Samstag, 23. Mai 2015

Die Feuerschutzameisen

Eine meiner Kolleginnen liebte das Reisen in südliche Länder, mitten im Sommer, bei unerträglicher Hitze, um dort wochenlang zu wandern.
Zum ersten Mal – sie war etwa 60 Jahre alt - hatte sie im Sommer 2006 einen Chihuahua dabei, der nach dem Tode ihres ersten Hundes erst ein Jahr lang bei ihr lebte. Es war ihre erste Wanderung mit Hund.
Auf dem Rücken trug sie ihr sorgfältig aufs Nötigste reduzierte Gepäck. Darunter befand sich auch ein Zelt, für den Fall, dass sie kein Zimmer finden würde.
In jenem Jahr führte ihr Weg nach Spanien. Dort wollte sie an der Küste wandern. Als gut trainierte Wanderin schaffte sie oft 20 bis 30 km am Tag.
Was sie vorher nicht gewusst hatte ... in Spanien lassen die meisten Busfahrer keine Hunde mit in den Bus. Dies war eine üble Regelung für sie, denn sie fuhr häufig kleine Streckenabschnitte der Gesamtstrecke mit dem Bus oder sie wanderte von einem Hotelzimmer aus eine Strecke und fuhr am Abend mit dem Bus zum Hotel zurück.
Sie musste daher die Busfahrer austricksen:
Bei sich trug sie eine Hundereisetasche – quasi eine Hundehütte aus Stoff, die vorn eine Öffnung zum Rausschauen hat. Ihre Busfahrten verliefen dann so: Sie sagte ihrem Hund eindringlich, er müsse während der Fahrt ganz still sein und dürfe nicht bellen. Dann hielt sie ihren Sonnenhut vor die Öffnung der Tasche und stieg ein.
Kein Mitfahrender hätte sie angezeigt, doch musste sie aufpassen, dass der Busfahrer nichts merkte. Dies ist ihr während der ganzen fünfwöchigen Reise immer gelungen. Der Hund war mucksmäuschenstill und sie hat so jede Fahrt ohne Zwischenfälle überstanden.

--

■ Aufgaben:
- 1) Nenne alle Gegenstände, die die Kollegin laut Textauszug auf ihrer Wanderung mitführte.
- 2) Beantworte diese Fragen anhand des Textauszugs:
(a) Wie alt war die Kollegin ungefähr, als sie zum ersten Mal mit Hund wanderte?
(b) Welche Strecke schaffte sie oft an einem Tag?
(c) Wie lange dauerte die Reise insgesamt?

■ Gegebene Angaben:
--

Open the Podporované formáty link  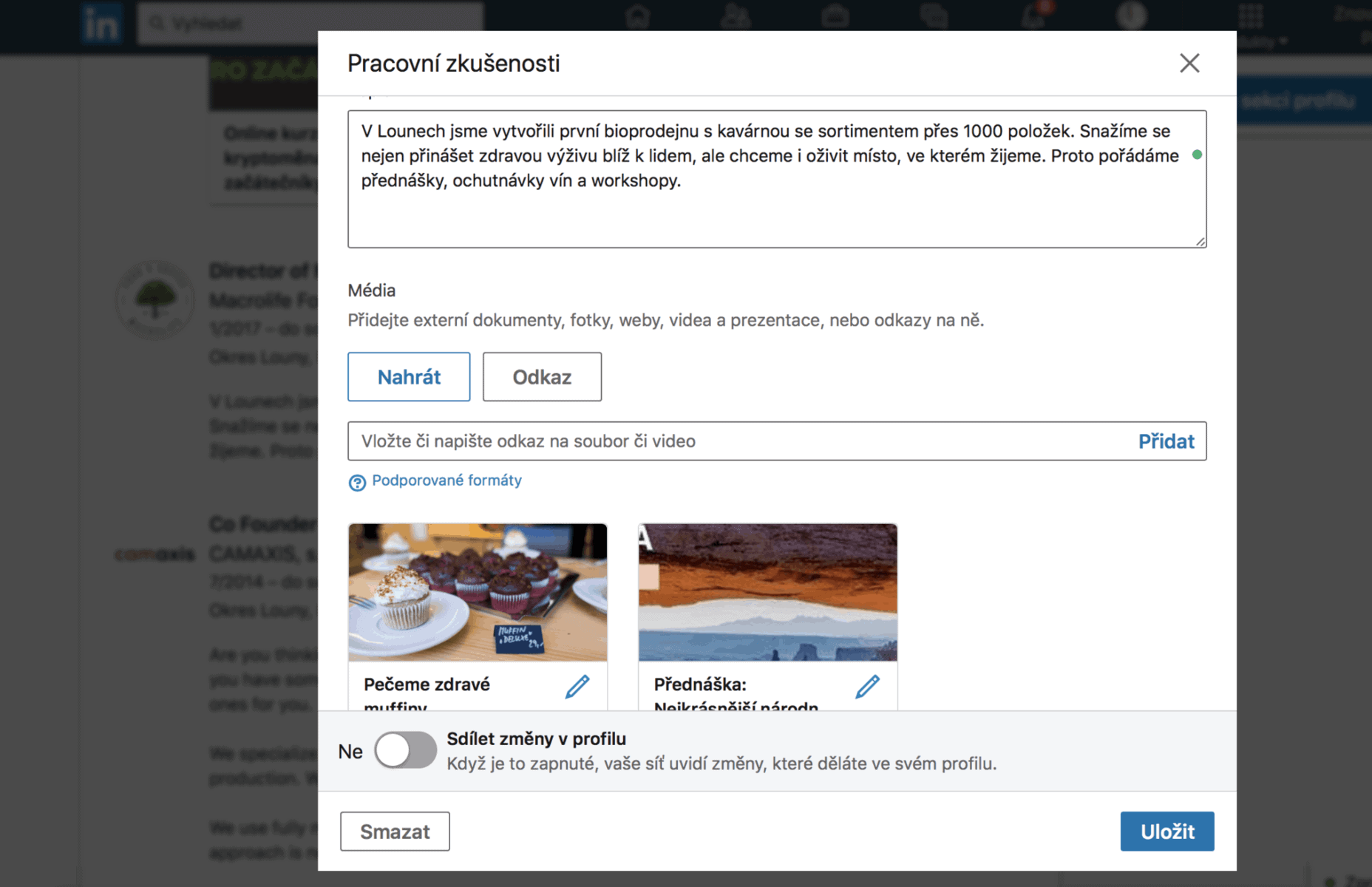point(446,480)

--

■ Lösungen:
- 1)
- das aufs Nötigste reduzierte Gepäck auf dem Rücken
- ein Zelt
- eine Hundereisetasche
- ein Sonnenhut

- 2)
(a) Etwa 60 Jahre.
(b) 20 bis 30 km.
(c) Fünf Wochen.